Gather this HQ or Data Center Information
Before you begin to
configure a service
connection, gather the following information for each of your HQ or data
centers to which you want
Prisma Access to be able to connect.
No need to gather this information if you are creating
a service connection only to allow mobile users to access remote
network locations.
For Prisma Access (Managed by Strata Cloud Manager) and Prisma Access (Managed by Panorama) Service
Connections:
- IPSec-capable firewall, router,
or SD-WAN device connection at your corporate site.
- IPSec settings for terminating the primary VPN tunnel from Prisma Access to the
IPSec-capable device on your corporate network.
- IPSec settings for terminating the secondary VPN tunnel from
Prisma Access to the IPSec-capable device on your corporate network.
If
you have an existing template that contains IPSec tunnel, Tunnel
Monitoring, and IPSec Crypto Profile configurations, you can add
that template to the template stack to simplify the process of creating the
IPSec tunnels. Or, you can edit the Service_Conn_Template that gets
created automatically and create the IPSec configurations required
to create the IPSec tunnel back to the corporate site. Prisma Access
also provides you with a set of predefined IPSec templates for some
commonly-used network devices, and a generic template for any device
that is not included in the predefined templates.
- List of IP subnetworks at the site.
- List of internal domains that Prisma Access must be able to
resolve.
- IP address of a corporate access node at your network’s site
to which Prisma Access can send ICMP ping requests for IPSec tunnel
monitoring.
Make sure that this address is reachable by ICMP from
the entire Prisma Access infrastructure subnet.
- Network reachability settings for the service infrastructure
subnet.
Make the entire service infrastructure subnet reachable
from the HQ or data center. Prisma Access uses IP addresses for
all control plane traffic from this subnet.
For
Prisma Access Panorama Service Connections Only:
This information is only required when planning Service Connections in
Prisma Access (Managed by Panorama).
The service account for your authentication, if required for access.
The routing type (either static or dynamic (BGP)) to use with service
connections.
In order for Prisma Access (Managed by Panorama) to route users to the resources
they need, you must provide the routes to the resources. You can do this in
one or more of the following ways:
Define a static route to each subnetwork or specific resource that
you want your users to be able to access.

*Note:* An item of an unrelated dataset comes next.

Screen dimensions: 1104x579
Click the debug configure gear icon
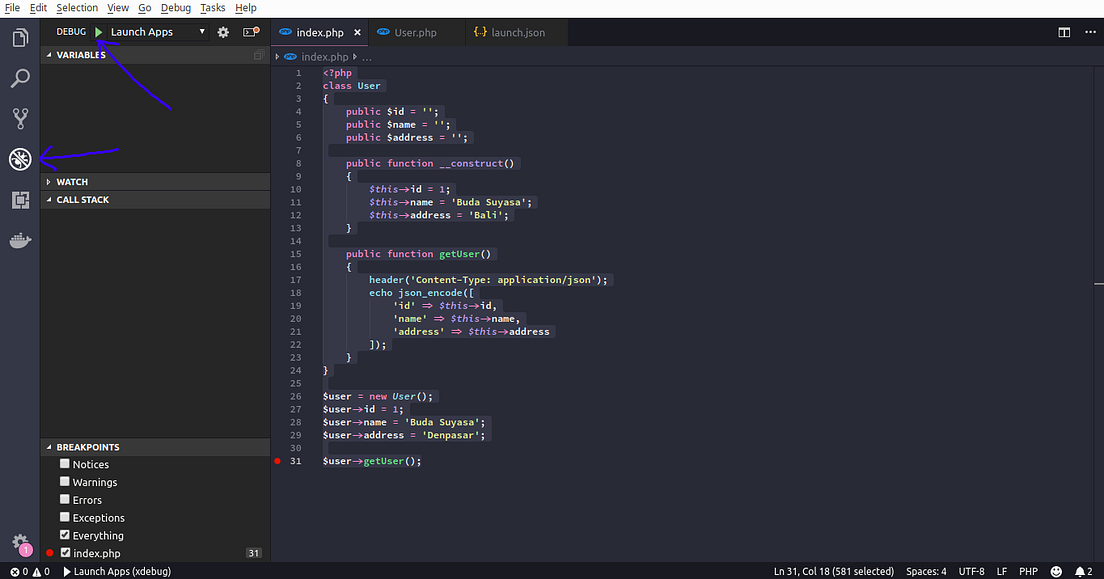click(x=224, y=31)
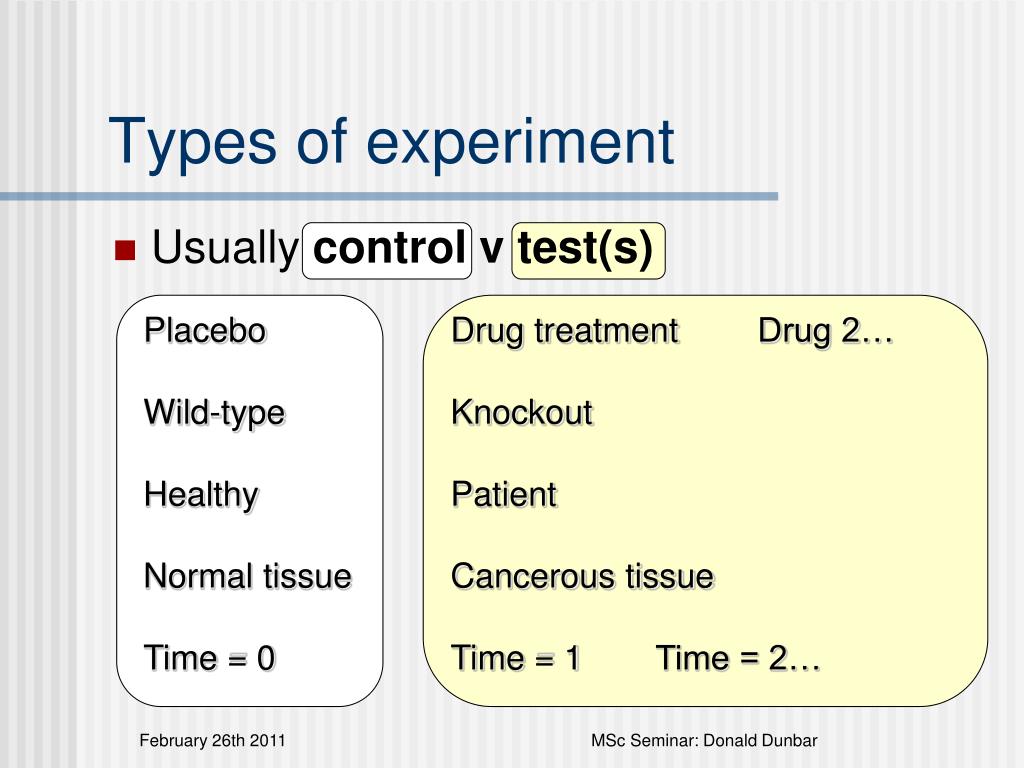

Configure BGP between your service connection locations and Prisma Access.
Use a combination of both methods
After you create the service connection and commit and push your changes,
you set up the IPSec tunnel between Prisma Access and the IPSec-capable
device (CPE) in your headquarters or data center. Prisma Access provides you
with a Service Endpoint Address, which is either an FQDN
or an IP address. Use this FQDN or IP address as the peer address for your CPE.